NEW YORK SHUTTERED

Makeshift hospitals and morgues, some in unexpected places, make the consequences of coronavirus unescapable.

April 9, 2020

ImageThe Office of the Medical Examiner’s temporary morgue in Manhattan.

The sirens seem endless. Even for New York. They cut through the silent streets, reminding us that the crisis we are facing is no longer an abstract idea. No longer contained to TV screens or even the hospital a few blocks away.

Reminders of our new reality now appear all over, and in unexpected places.

In Central Park, residents out for a walk stopped and stood quietly, staring at a field hospital being erected. It felt as if an image from a century ago was materializing in the East Meadow.

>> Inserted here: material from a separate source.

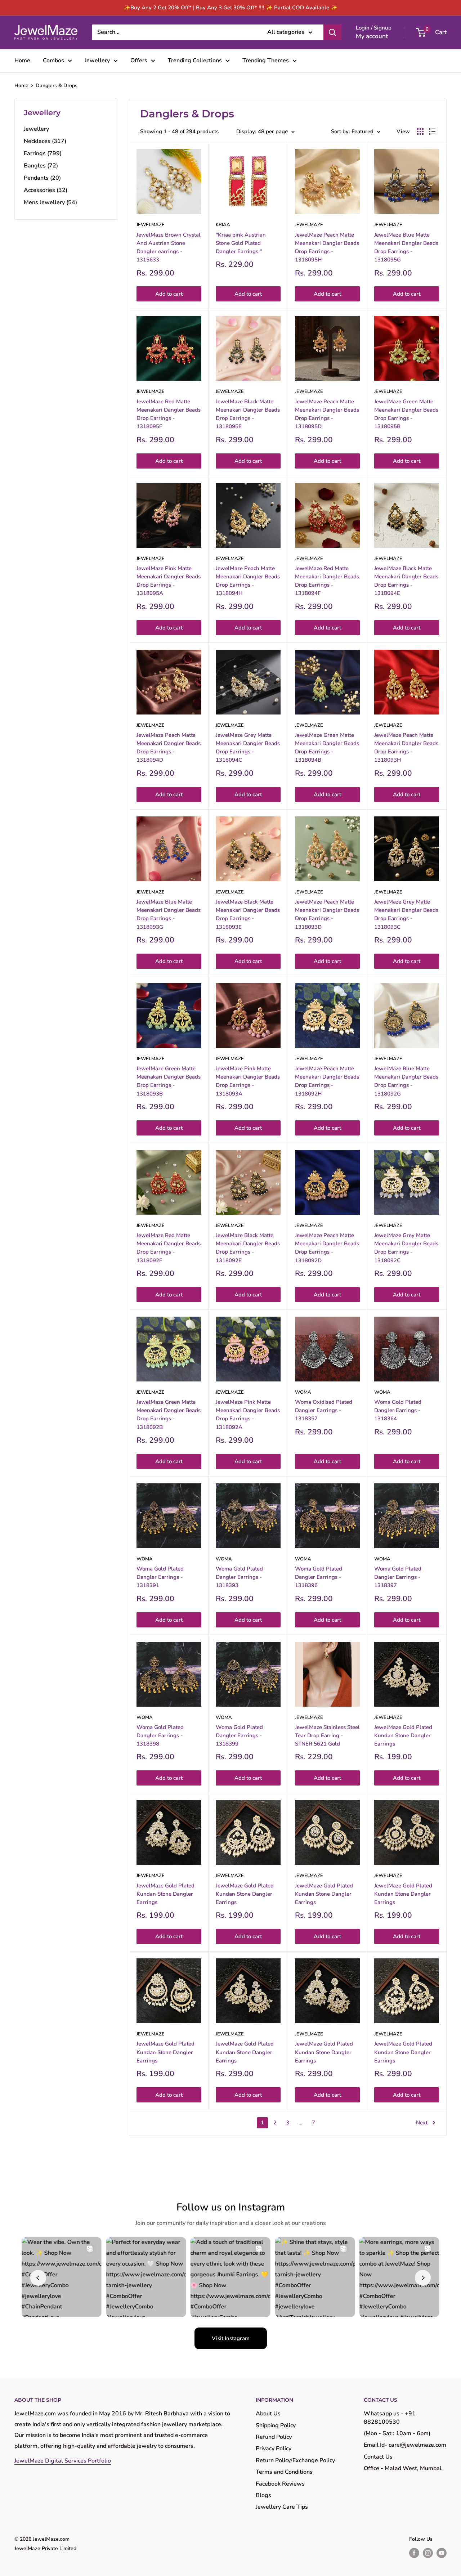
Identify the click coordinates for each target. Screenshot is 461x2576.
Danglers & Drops (56, 85)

Then a hospital ship docked in Manhattan that hadn’t been seen here since after the Sept. 11 terror attacks. A crowd gathered along a fence to behold the massive craft as it pulled into Pier 90. Police cruisers stopped on the West Side Highway, blaring a prerecorded message from the speakers, telling onlookers to stay six feet apart.

Soon, the reminders were inescapable.

Across the five boroughs, surgical masks and gloves lay discarded on the sidewalks and pavement.

White tents have popped up along the city’s streets, covering coronavirus testing centers, hospital entrances and those who perform the solemn duties of transporting the dead.

One such tent sits on Baxter Avenue, behind Elmhurst Hospital Center in Queens, where cases are among the city’s highest. As the line of people waiting to be tested snakes slowly along a ramp, ambulance crews nearby have their own rhythm. One rushes a patient into the hospital as another takes on the meticulous duty of wiping everything down before the next call.

Perhaps the starkest reminders are the refrigerated trucks that now appear outside the city’s hospitals. In St. Vincent’s Triangle last week, across from where the now defunct St. Vincent’s Hospital treated victims of Sept. 11 and where the New York City AIDS Memorial casts triangular shadows in the afternoon light, a man and woman walked by. They stopped when they noticed the white trailer parked along West 12th Street, outside Lennox Health hospital.

They both looked at the truck and the man said, “It’s a morgue.”